Perdue argued that it was neither the sole nor "joint" employer of the chicken catchers and that the plaintiffs were instead employees of the independent contractor crew leaders who recruited them. Perdue also argued that the plaintiffs are "agricultural laborers" and that, since the overtime provisions of the FLSA do not apply to such workers, the plaintiffs were not entitled to overtime pay.

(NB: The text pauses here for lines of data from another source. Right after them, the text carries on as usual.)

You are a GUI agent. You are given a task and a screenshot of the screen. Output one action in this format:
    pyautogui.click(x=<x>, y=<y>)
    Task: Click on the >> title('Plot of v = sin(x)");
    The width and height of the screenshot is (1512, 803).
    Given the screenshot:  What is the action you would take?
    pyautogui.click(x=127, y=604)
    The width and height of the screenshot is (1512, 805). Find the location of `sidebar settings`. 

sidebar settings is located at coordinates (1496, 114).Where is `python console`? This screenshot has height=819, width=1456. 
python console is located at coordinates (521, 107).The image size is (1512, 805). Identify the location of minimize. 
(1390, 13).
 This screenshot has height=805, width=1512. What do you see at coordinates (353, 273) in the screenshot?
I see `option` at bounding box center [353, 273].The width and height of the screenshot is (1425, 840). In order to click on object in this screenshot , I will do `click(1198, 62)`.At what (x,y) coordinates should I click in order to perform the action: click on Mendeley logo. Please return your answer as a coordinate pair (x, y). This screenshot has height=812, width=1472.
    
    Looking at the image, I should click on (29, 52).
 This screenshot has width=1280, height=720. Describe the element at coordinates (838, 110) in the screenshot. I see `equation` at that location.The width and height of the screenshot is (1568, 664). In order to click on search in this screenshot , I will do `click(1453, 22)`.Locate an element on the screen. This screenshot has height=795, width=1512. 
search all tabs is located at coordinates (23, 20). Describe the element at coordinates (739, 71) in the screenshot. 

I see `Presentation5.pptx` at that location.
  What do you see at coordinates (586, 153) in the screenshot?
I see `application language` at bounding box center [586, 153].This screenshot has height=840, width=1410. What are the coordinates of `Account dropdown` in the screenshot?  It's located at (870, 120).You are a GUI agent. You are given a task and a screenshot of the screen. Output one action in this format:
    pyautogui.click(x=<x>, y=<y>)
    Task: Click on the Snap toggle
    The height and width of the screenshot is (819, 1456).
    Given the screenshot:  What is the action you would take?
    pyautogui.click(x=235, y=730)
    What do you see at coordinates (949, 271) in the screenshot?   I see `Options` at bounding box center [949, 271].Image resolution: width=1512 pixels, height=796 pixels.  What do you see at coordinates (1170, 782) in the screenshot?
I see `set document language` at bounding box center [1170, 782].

In February 2000, the federal court ruled against Perdue, finding that the chicken catchers were indeed its employees. Moreover, the court gave deference to the position of the U.S. Dept. of Labor, which has consistently, since at least the early 1980s, taken the position that "live-haul" workers in the poultry industry are not agricultural workers and are entitled, under the FLSA, to overtime pay. The court found Perdue was in "willful" violation of the FLSA because it "either knew or showed reckless disregard for the matter of whether its conduct was prohibited by the statute."
As part of the settlement agreement, Perdue also recognized the chicken catchers as its "employees," which also gives them an opportunity to participate in the company's health and retirement plans, in addition to providing them with broader protection under state and federal employment and labor laws.